Event to celebrate 53-year tenure of civil rights legend and ‘the MVP of Lexington’
For 53 years, P.G. Peeples has constantly showed Lexington not what it was, but what it could be.
He was the very young executive director of the Urban League, which started here in 1971. Although many Lexingtonians somehow got the idea that any organization pushing civil rights was “radical,” he convinced this sleepy, Southern, frequently racist town that civil rights would not lead to anarchy but to a better, more just community.
Since then, Peeples has convinced many more people of the importance of the Urban League’s work. He served on boards and commissions and task forces. Under his leadership, the League built affordable housing many years before politicians started paying it lip service; the League’s youth and education programs helped countless Black Lexingtonians achieve degrees and jobs. He was not afraid to call out racism, which he had to do distressingly often, but he also worked behind the scenes to undo its most noxious effects. He was a mover and shaker, and frequently, a peacemaker.
When he was diagnosed with breast cancer in 2004, he spoke courageously about the stigma of the disease for men, and the importance of early diagnosis and treatment.
Now, at 75, he is the second oldest serving director in national Urban League history, and the League is in turn honoring the only leader it has ever known. “A Salute to P.G. Peeples Celebration Banquet” will be Oct. 24 at the Central Bank Center.
“There is no one who has been a more outstanding citizen of Lexington in the last 50 years, the MVP of Lexington,” said sports entrepreneur Jim Host, who considers Peeples a close friend. “In my opinion his greatest asset is his calming influence and leadership and role in civil rights.”
Peeples grew up in Lynch, a segregated coal mining town in Harlan County. He was one of the early cohorts of Black students at UK, graduating in 1968. William Turner, author of “The Harlan Renaissance,” in part about his childhood in Lynch, said Peeples is still his oldest friend, as their fathers worked in the same coal mine and taught them to fish and hunt together. They both attended the Lynch Public Colored School and arrived together at UK.

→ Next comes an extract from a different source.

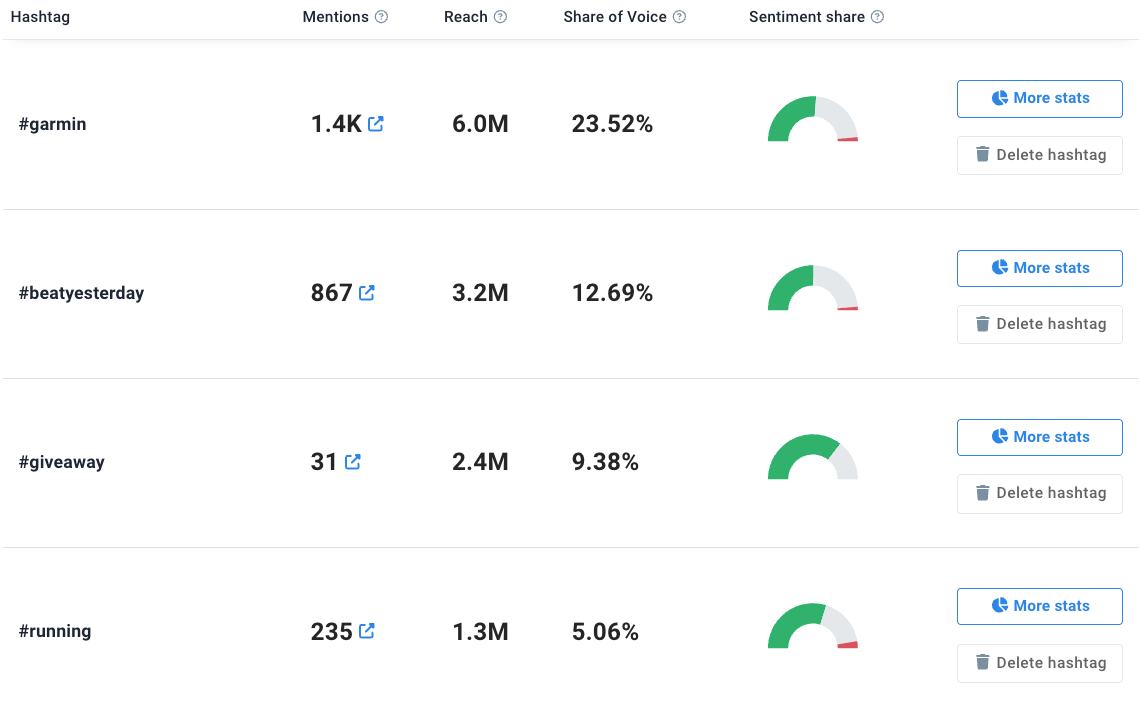Select the Hashtag column header
This screenshot has height=704, width=1145.
click(x=40, y=16)
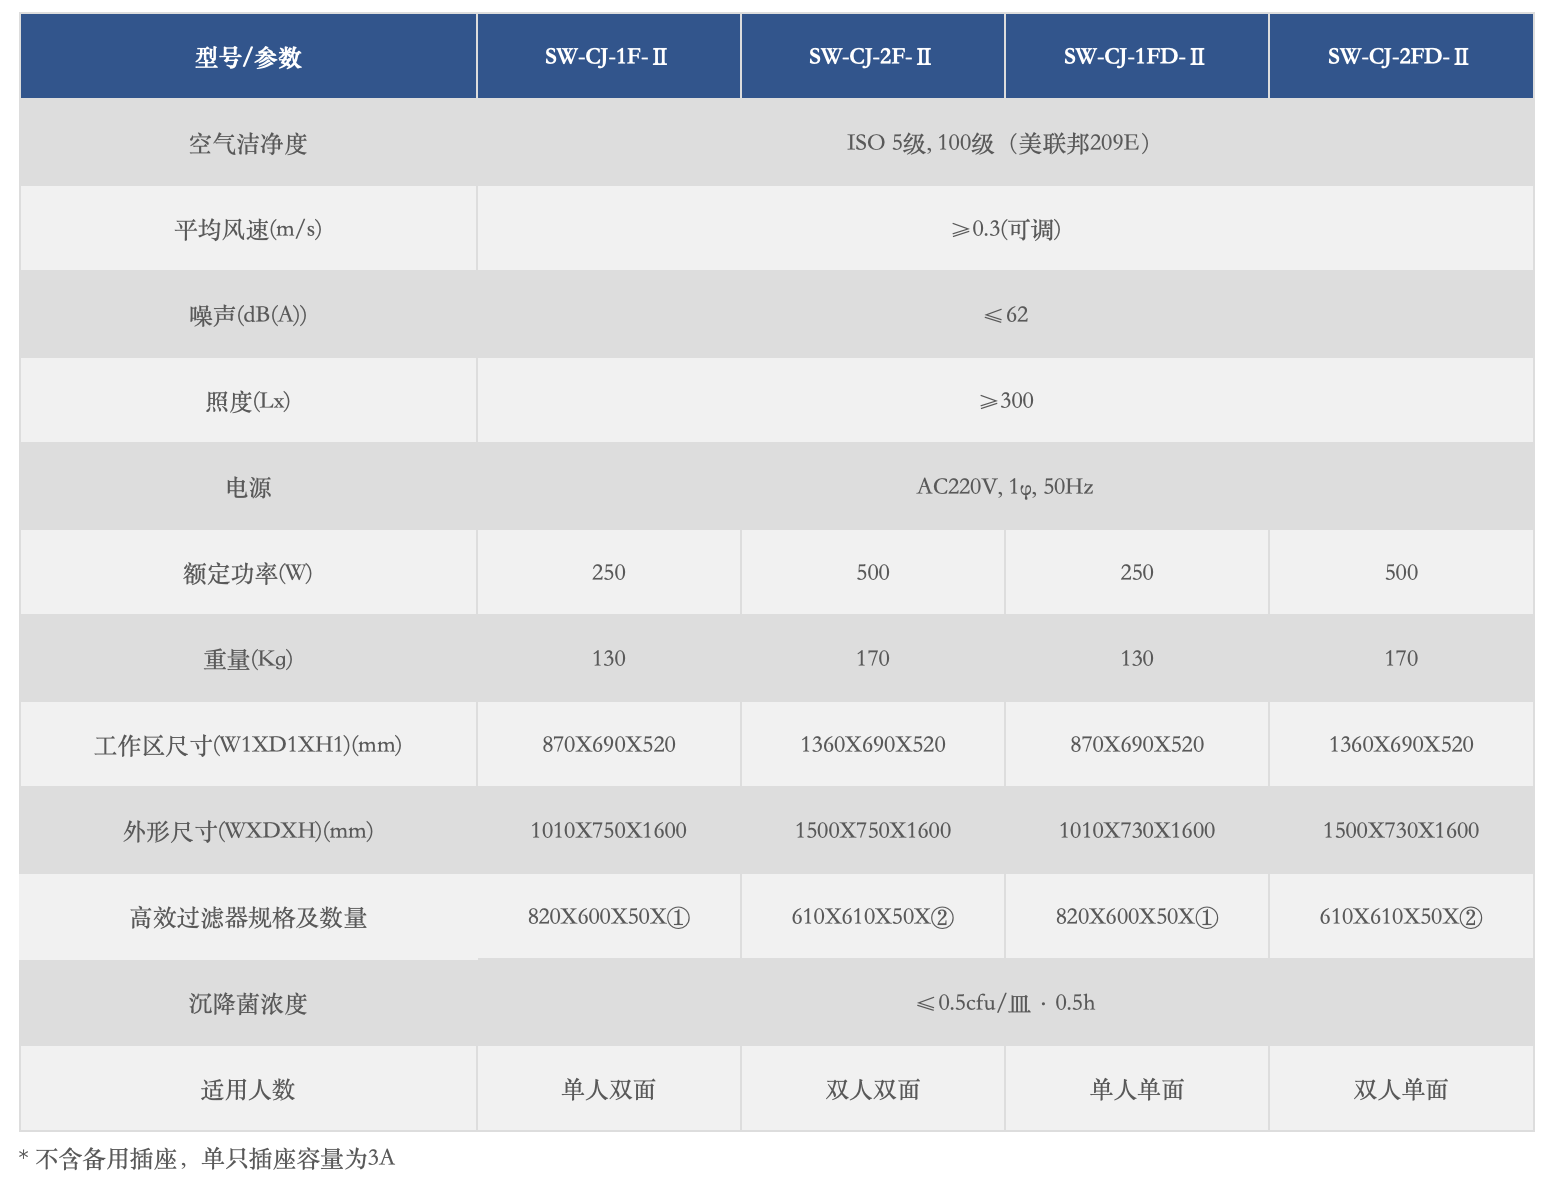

“Whatever good measure of racial reconciliation the Lexington area enjoys is owed in large part to the work of Porter Geneal Peeples, of whom I am mighty proud to call my lifelong friend,” Turner said.
Host said that Peeples is also a huge UK basketball fan, which led him to a friendship with UK Coach John Calipari, whose foundation is one of the event’s sponsors. There’s even a rumor, Host said, that the UK basketball team might show up.